WORK TO BE COMPLETED — Every line from the start of the data through the line containing "Dinner Menu (68, 2261)" should be retyped exactly; the pictures should not.

DATA —
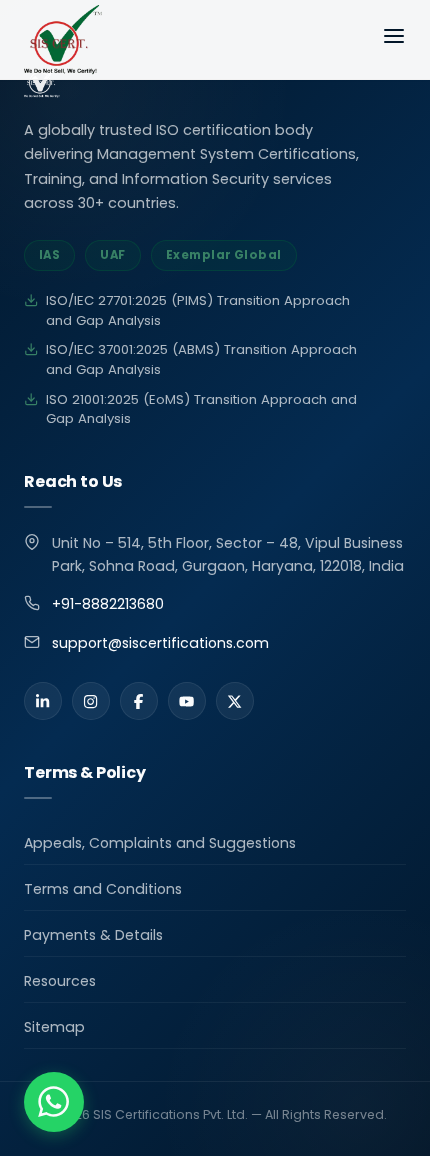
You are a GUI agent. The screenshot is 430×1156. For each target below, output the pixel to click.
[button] (54, 1102)
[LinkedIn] (43, 701)
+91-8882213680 (108, 604)
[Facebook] (139, 701)
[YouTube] (187, 701)
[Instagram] (91, 701)
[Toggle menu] (394, 39)
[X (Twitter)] (235, 701)
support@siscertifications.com (160, 643)
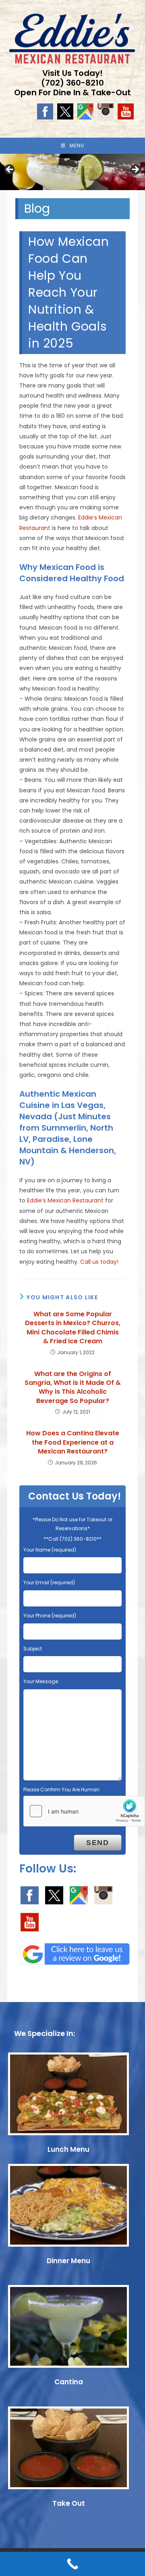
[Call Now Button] (72, 2564)
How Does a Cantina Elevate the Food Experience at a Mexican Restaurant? (72, 1442)
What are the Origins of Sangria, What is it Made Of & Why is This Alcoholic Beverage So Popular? (73, 1387)
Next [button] (135, 170)
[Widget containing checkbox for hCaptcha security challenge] (84, 1811)
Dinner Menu (68, 2261)
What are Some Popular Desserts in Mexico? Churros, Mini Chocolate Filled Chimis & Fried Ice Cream (72, 1328)
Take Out (68, 2503)
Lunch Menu (68, 2149)
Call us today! (99, 1262)
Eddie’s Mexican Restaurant (65, 1200)
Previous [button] (10, 170)
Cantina (68, 2382)
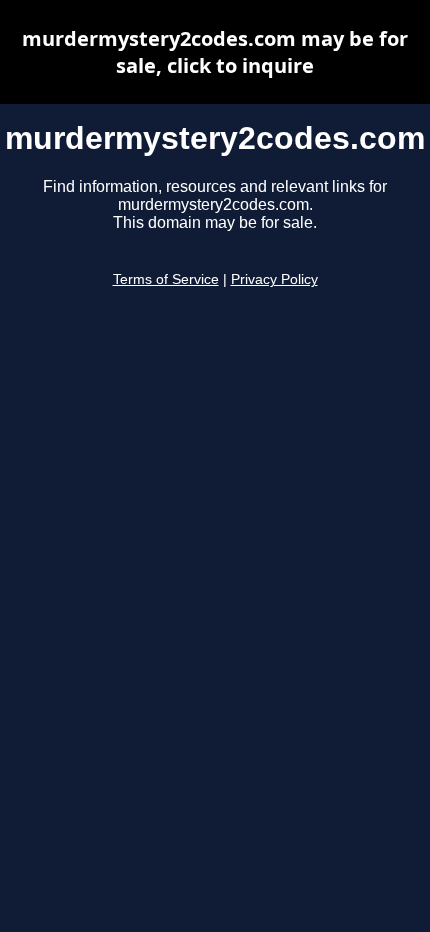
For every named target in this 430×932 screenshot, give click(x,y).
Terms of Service (166, 279)
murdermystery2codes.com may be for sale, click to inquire (215, 52)
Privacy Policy (274, 279)
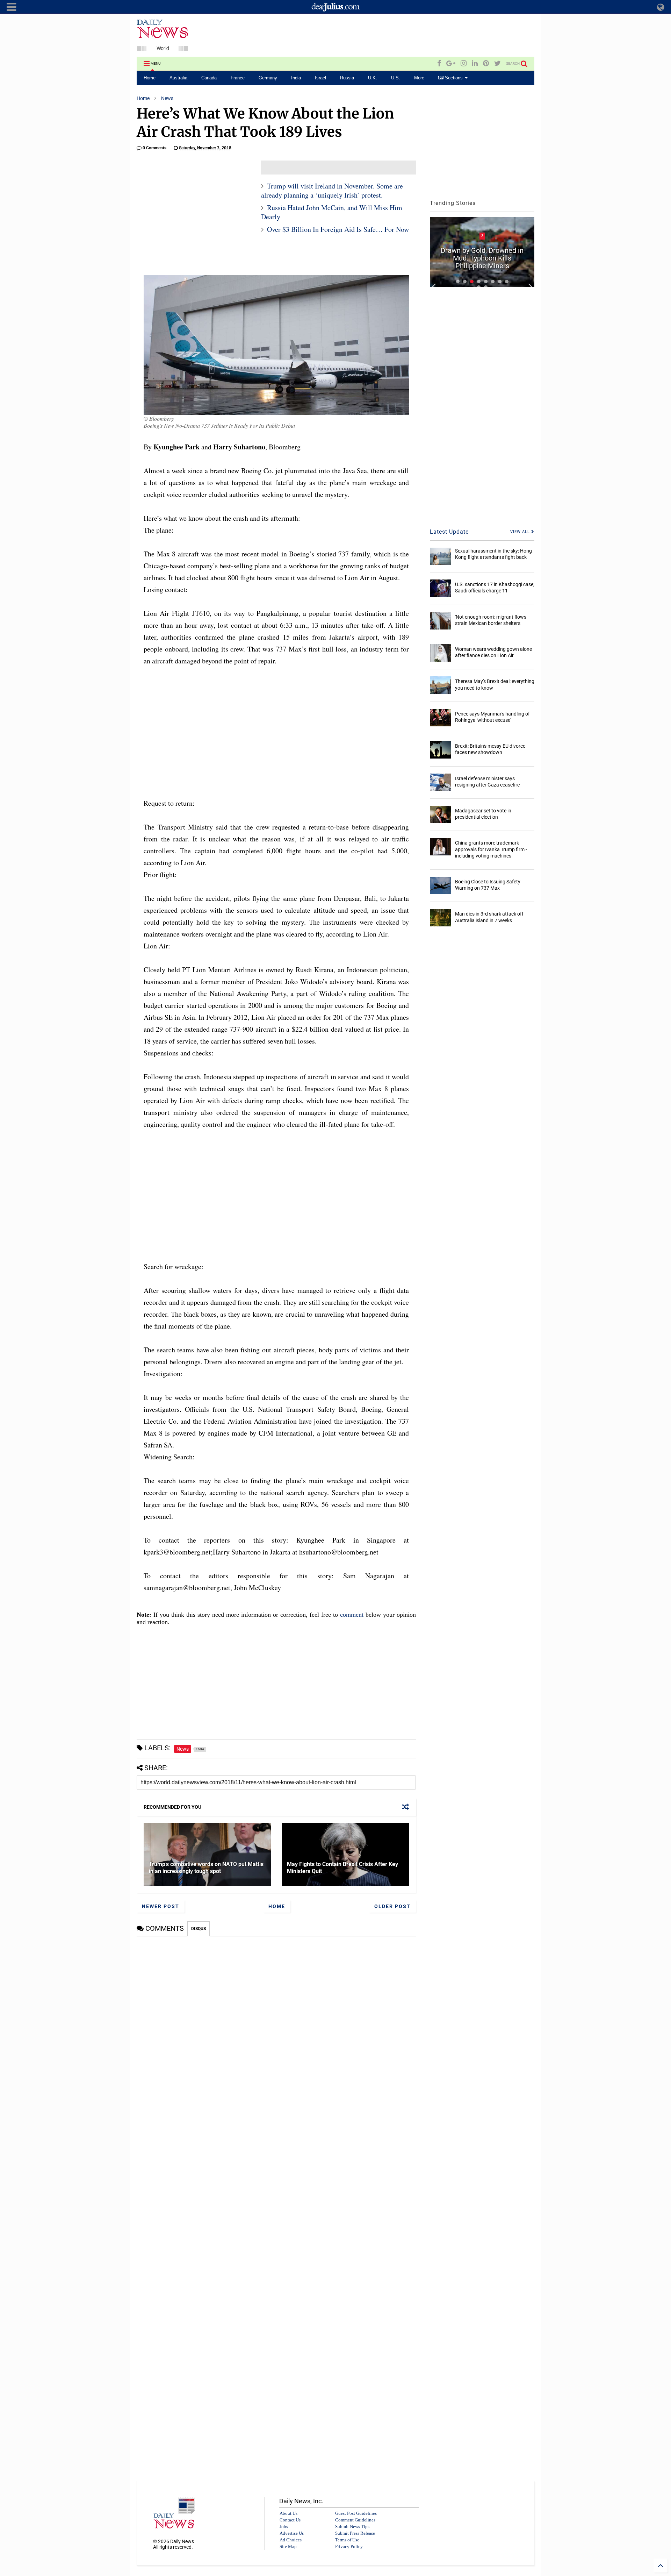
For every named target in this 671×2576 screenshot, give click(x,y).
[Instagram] (464, 63)
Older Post (392, 1906)
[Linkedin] (475, 63)
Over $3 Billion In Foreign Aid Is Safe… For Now (338, 229)
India (296, 77)
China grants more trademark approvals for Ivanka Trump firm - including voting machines (491, 849)
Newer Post (160, 1906)
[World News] (162, 48)
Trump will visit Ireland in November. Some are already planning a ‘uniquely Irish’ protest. (332, 190)
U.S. (395, 77)
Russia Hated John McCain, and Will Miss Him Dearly (331, 212)
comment (351, 1614)
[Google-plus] (450, 63)
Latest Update (449, 531)
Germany (268, 77)
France (238, 77)
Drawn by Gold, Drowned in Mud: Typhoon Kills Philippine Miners (482, 258)
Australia (178, 77)
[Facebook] (439, 63)
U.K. (372, 77)
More (419, 77)
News (167, 98)
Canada (209, 77)
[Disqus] (276, 2023)
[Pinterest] (486, 63)
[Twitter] (497, 63)
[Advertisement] (407, 36)
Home (150, 77)
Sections (453, 77)
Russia (347, 77)
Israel (320, 77)
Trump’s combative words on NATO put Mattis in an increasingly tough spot (206, 1868)
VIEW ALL (520, 531)
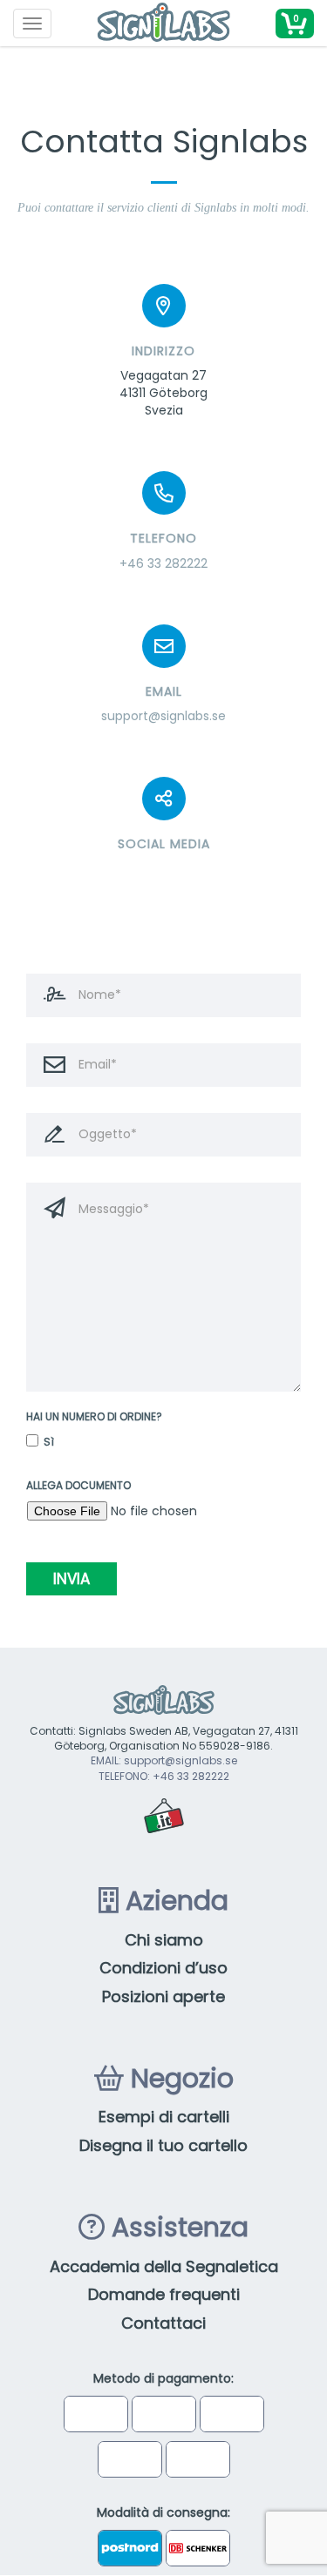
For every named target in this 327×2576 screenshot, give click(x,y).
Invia (71, 1578)
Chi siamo (164, 1940)
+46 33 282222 (163, 563)
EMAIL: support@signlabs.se (164, 1760)
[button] (295, 23)
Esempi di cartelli (164, 2117)
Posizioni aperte (163, 1996)
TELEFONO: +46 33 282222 (164, 1776)
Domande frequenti (164, 2294)
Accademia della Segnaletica (164, 2266)
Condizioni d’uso (163, 1968)
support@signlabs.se (163, 716)
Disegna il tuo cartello (163, 2145)
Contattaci (163, 2323)
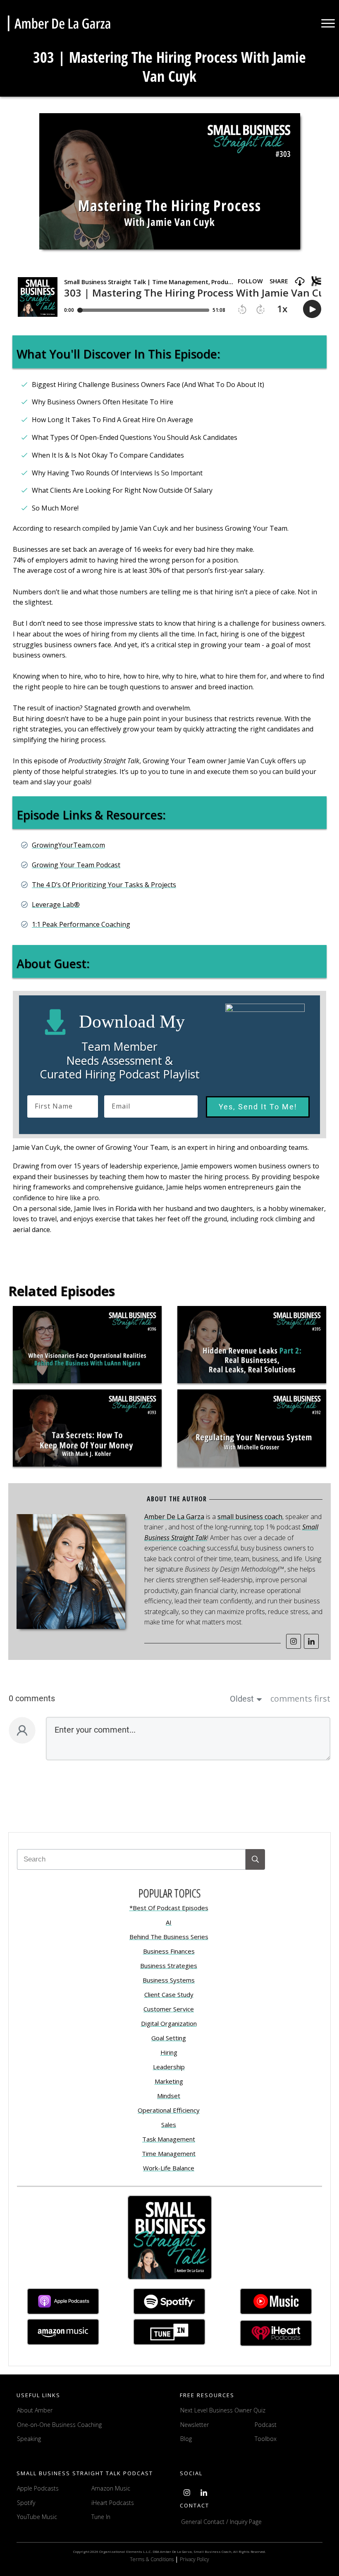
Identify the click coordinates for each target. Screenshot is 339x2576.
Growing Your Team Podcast (76, 864)
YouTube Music (37, 2517)
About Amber (35, 2410)
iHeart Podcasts (112, 2503)
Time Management (169, 2153)
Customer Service (168, 2009)
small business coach (249, 1516)
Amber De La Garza (174, 1516)
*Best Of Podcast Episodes (168, 1908)
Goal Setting (168, 2038)
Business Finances (169, 1951)
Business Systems (169, 1980)
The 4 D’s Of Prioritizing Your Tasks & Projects (104, 884)
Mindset (168, 2096)
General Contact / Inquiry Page (221, 2522)
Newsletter (194, 2425)
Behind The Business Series (168, 1937)
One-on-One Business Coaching (59, 2425)
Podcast (266, 2425)
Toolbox (266, 2439)
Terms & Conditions (152, 2559)
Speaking (29, 2439)
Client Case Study (168, 1994)
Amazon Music (110, 2488)
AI (169, 1922)
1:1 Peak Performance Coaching (81, 924)
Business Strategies (168, 1965)
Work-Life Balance (168, 2168)
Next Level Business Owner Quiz (222, 2410)
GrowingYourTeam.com (68, 845)
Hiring (168, 2052)
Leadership (169, 2067)
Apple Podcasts (38, 2488)
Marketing (169, 2081)
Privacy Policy (194, 2559)
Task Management (168, 2139)
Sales (168, 2124)
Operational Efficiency (169, 2110)
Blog (186, 2439)
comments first (300, 1698)
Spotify (26, 2503)
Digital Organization (169, 2023)
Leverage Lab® (56, 904)
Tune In (100, 2517)
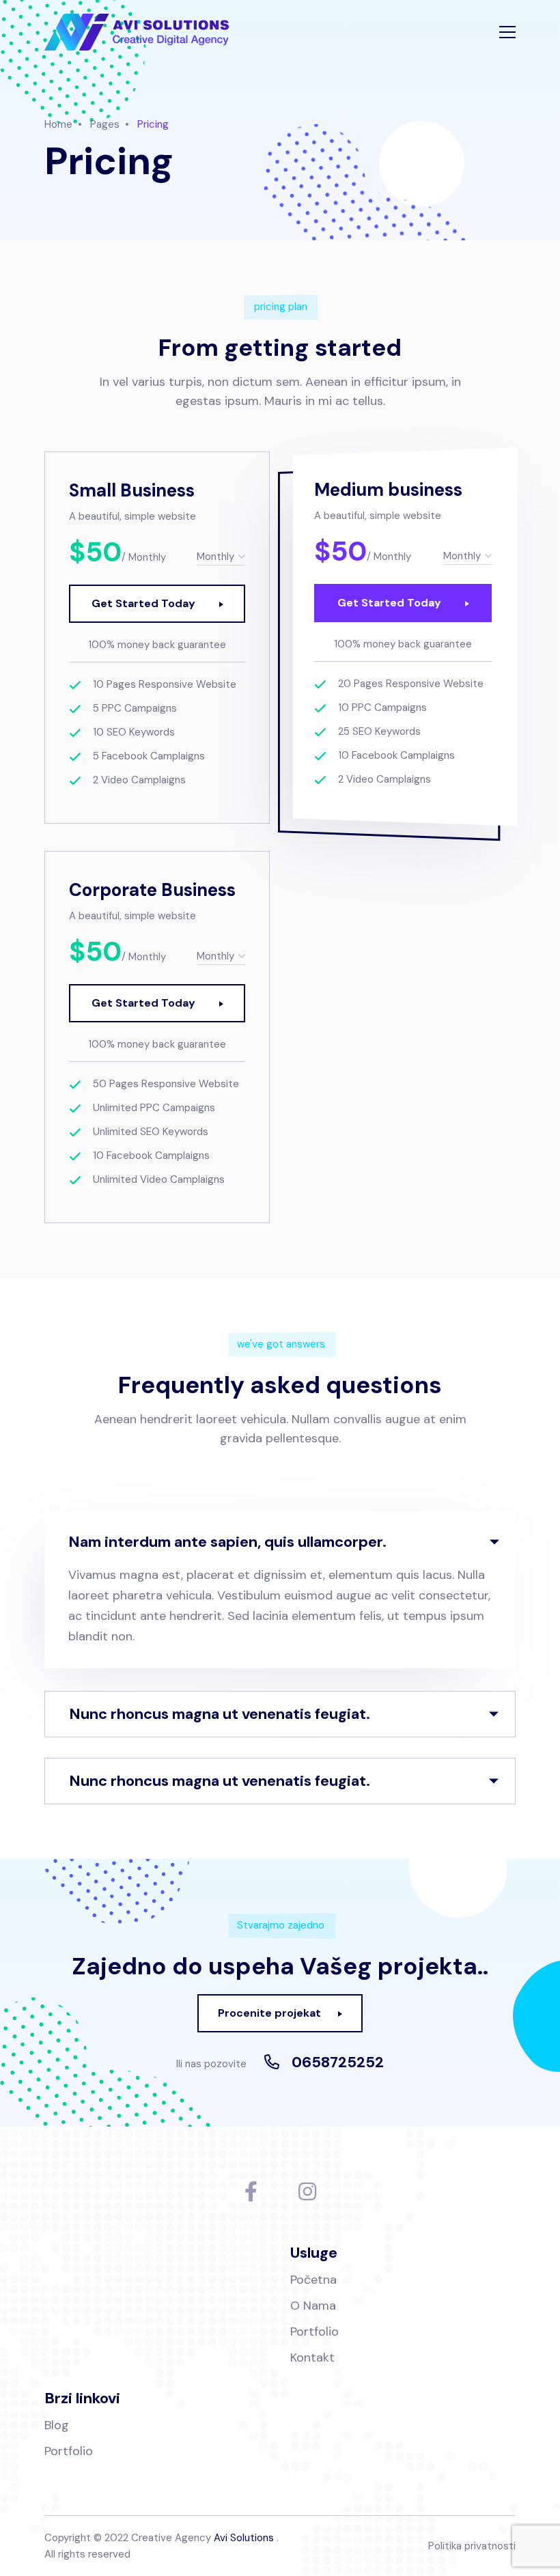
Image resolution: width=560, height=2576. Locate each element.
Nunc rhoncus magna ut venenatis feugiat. (219, 1714)
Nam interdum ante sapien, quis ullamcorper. (227, 1542)
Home (58, 124)
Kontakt (312, 2357)
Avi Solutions (244, 2538)
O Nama (313, 2305)
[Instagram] (307, 2191)
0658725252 (338, 2062)
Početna (313, 2279)
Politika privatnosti (472, 2546)
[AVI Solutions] (136, 32)
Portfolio (314, 2331)
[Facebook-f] (250, 2191)
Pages (105, 124)
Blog (56, 2425)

ANSWER TO THIS PROBLEM —
You are a GUI agent. The screenshot is 430×1156. For each target below, output the pixel to click.
[button] (54, 1102)
[LinkedIn] (43, 701)
+91-8882213680 (108, 604)
[Facebook] (139, 701)
[YouTube] (187, 701)
[Instagram] (91, 701)
[Toggle menu] (394, 39)
[X (Twitter)] (235, 701)
support@siscertifications.com (160, 643)
[Call Now Button] (72, 2564)
How Does a Cantina Elevate the Food Experience at a Mexican Restaurant? (72, 1442)
What are the Origins of Sangria, What is it Made Of & Why is This Alcoholic Beverage So Popular? (73, 1387)
Next [button] (135, 170)
[Widget containing checkbox for hCaptcha security challenge] (84, 1811)
Dinner Menu (68, 2261)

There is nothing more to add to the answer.